Amazon’s vow to sell music not limited by so-called digital rights management, or DRM, software deals a big blow to the major record labels. They have tried to keep electronic versions of songs in a format that’s difficult to illegally share.
Music industry insiders said privately that Amazon’s clout might eventually force them to give up their effort to use technology to restrict what people do with the digital music they buy.
“The other labels will capitulate,” said Peter Fader, a marketing professor at the University of Pennsylvania’s Wharton School.
EMI’s three biggest rivals -- Universal Music Group, Sony BMG Music Entertainment and Warner Music Group -- offered no public response Wednesday to Amazon’s announcement.
Amazon said its store would feature music from 12,000 record labels, but it didn’t name any besides EMI. The company also declined to say how much it would charge for each song. Apple sells most tracks for 99 cents, and this month will start selling DRM-free songs for $1.29 apiece.

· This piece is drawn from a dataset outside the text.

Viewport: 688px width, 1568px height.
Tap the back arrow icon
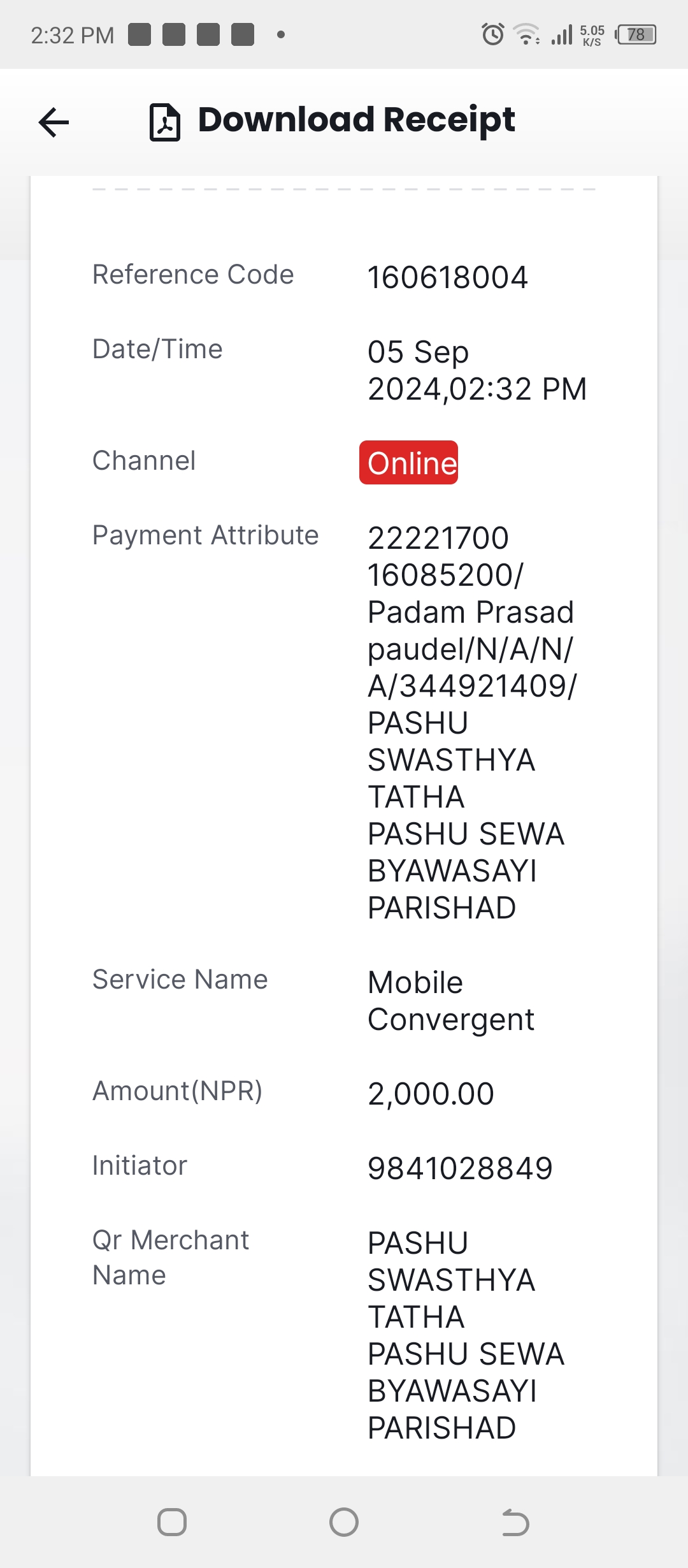[54, 122]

No date was set for the Amazon virtual store’s opening, beyond “later this year.” Music industry sources said they didn’t expect it before September.

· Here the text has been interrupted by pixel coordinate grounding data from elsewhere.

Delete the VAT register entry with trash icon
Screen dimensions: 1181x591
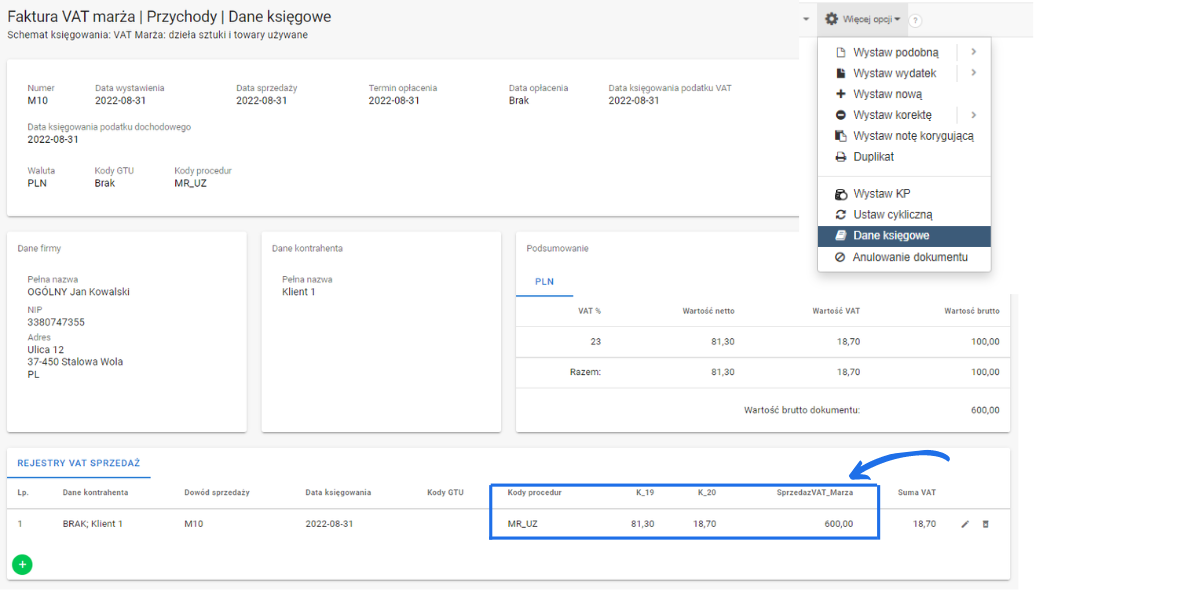click(x=985, y=524)
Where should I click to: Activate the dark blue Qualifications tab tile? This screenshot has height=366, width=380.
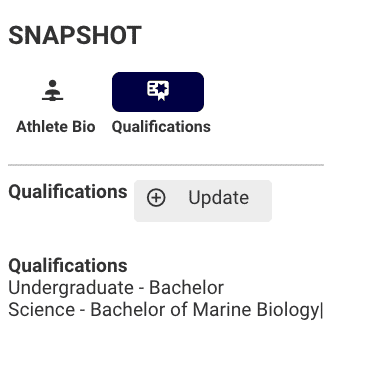pos(158,92)
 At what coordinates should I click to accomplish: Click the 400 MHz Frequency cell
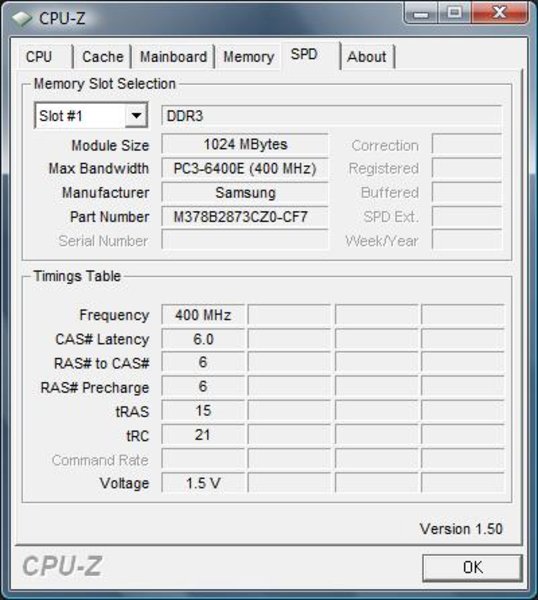coord(203,315)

Amazon’s prowess in selling CDs online helped it become the fourth-biggest U.S. retailer in 2006, trailing only Wal-Mart Stores Inc., Best Buy Co. and Target Corp. research firm NPD Group said. But Apple, which sells digital downloads, is in fifth place and closing in fast.
Amazon, led by Chief Executive Jeff Bezos, has been plotting an entry into the digital-music market for years. At times, it has pitched the labels on selling copy-restricted music. At other times, Amazon weighed selling its own brand of portable music player and selling music that would play only on it.

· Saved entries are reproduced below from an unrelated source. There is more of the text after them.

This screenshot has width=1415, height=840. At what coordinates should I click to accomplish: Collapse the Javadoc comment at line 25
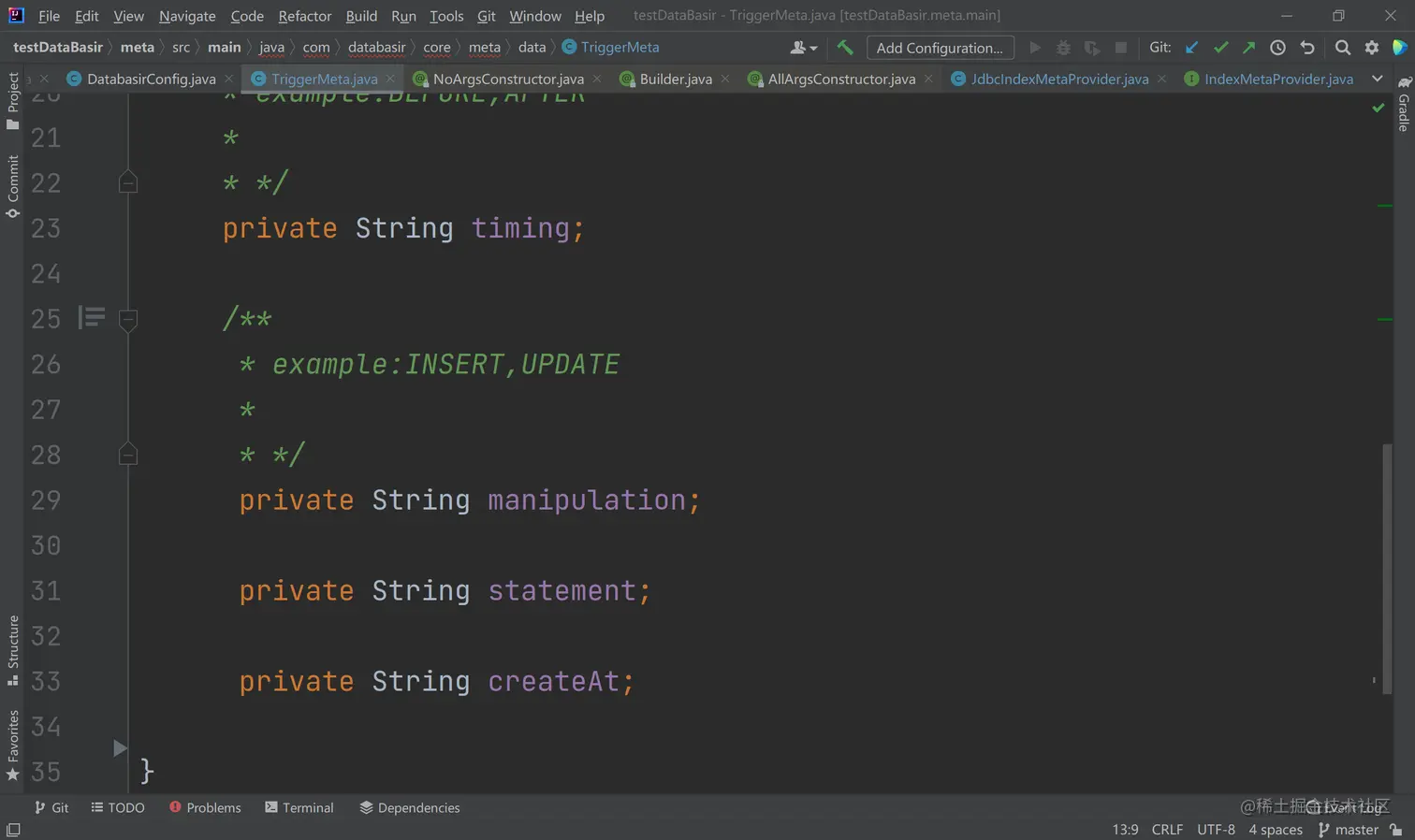(128, 320)
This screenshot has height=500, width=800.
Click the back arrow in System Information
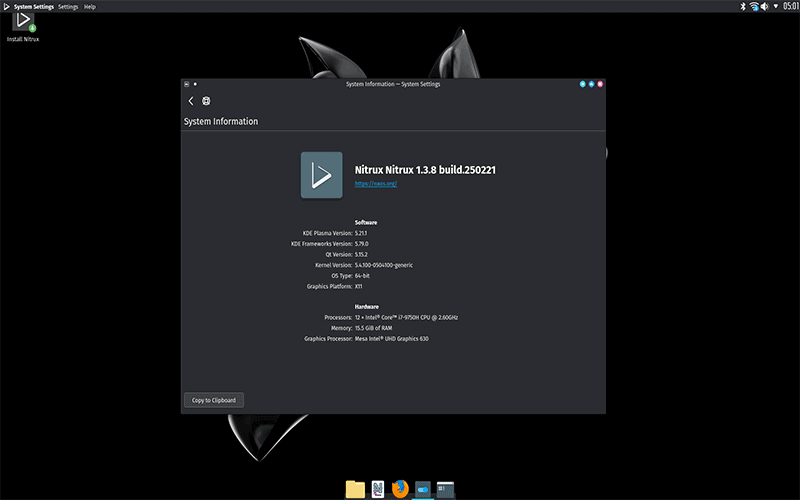(x=191, y=101)
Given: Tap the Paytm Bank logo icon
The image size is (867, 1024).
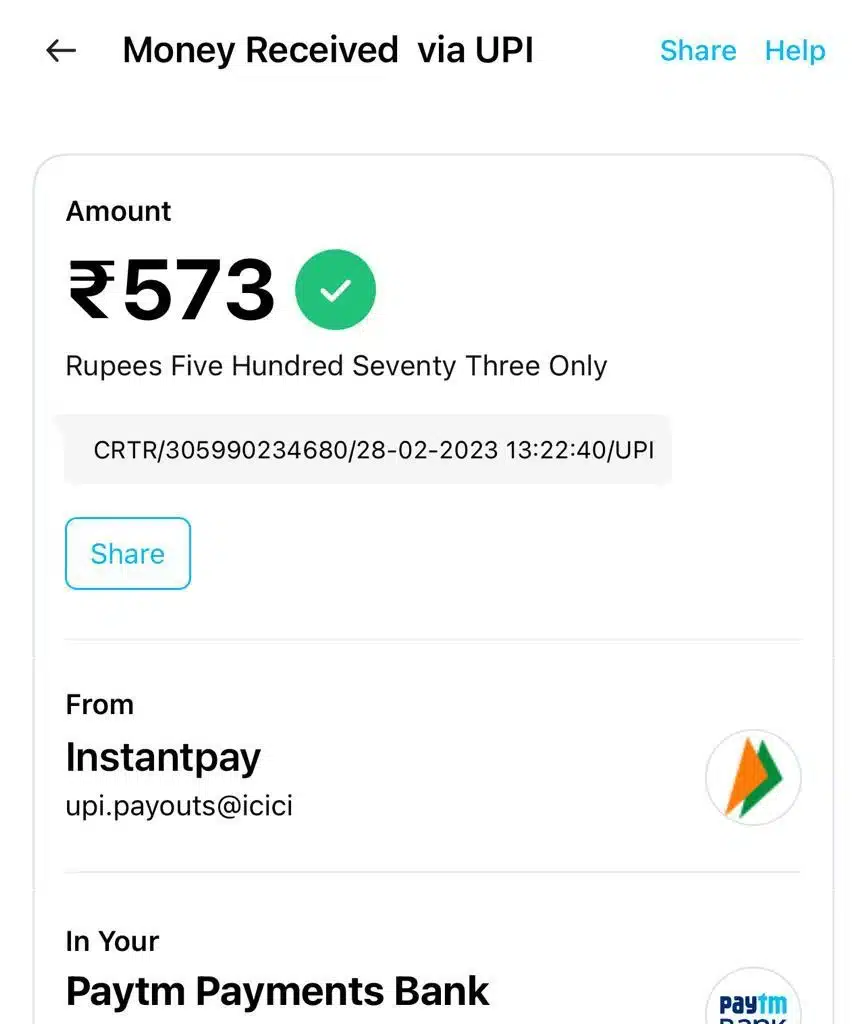Looking at the screenshot, I should coord(753,998).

Plans for an Amazon-branded player have been abandoned, music executives said. The company sells iPods and rival players from companies such as Creative Technology Ltd. and SanDisk Corp..
Bill Carr, Amazon’s executive vice president of digital media, said Amazon preferred to offer easy-to-use MP3s instead of DRM-protected music. EMI’s participation, which gives Amazon a broad enough selection, sealed the decision.
“There’s an increasing realization among record companies that DRM-free is the way forward,” Carr said. “Part of our goal is to drive that trend.”
Apple Chief Executive Steve Jobs brought the issue of DRM to the public consciousness in February, when he posted a 1,900-word essay on his company’s website assailing the music industry’s insistence on placing electronic locks on digital songs. Two months later, London-based EMI agreed to sell its entire music catalog, except songs by the Beatles, through iTunes without DRM.
EMI said Wednesday that it expected its music sales to increase as a result of its new strategy.
The label’s willingness to sell unprotected music reflects growing sentiment in the music industry that copying restrictions have stunted the digital-download business by annoying consumers and also that they have failed to curb piracy. Purchased CDs can be copied onto computers and then spread digitally among friends, and almost every song is available illegally on peer-to-peer networks.
Copy-prevention software has irritated music buyers who want to move songs easily from a computer to other devices. Music they buy from other online stores won’t play on the iPod, and iTunes music won’t work on the music players of Apple’s rivals.
The music industry’s sales slump has also prompted a search for new ways to distribute music. Barney Wragg, global head of digital for EMI, said that MP3s are easier to play on mobile phones -- and cellphone music sales are expected to boom in the next few years.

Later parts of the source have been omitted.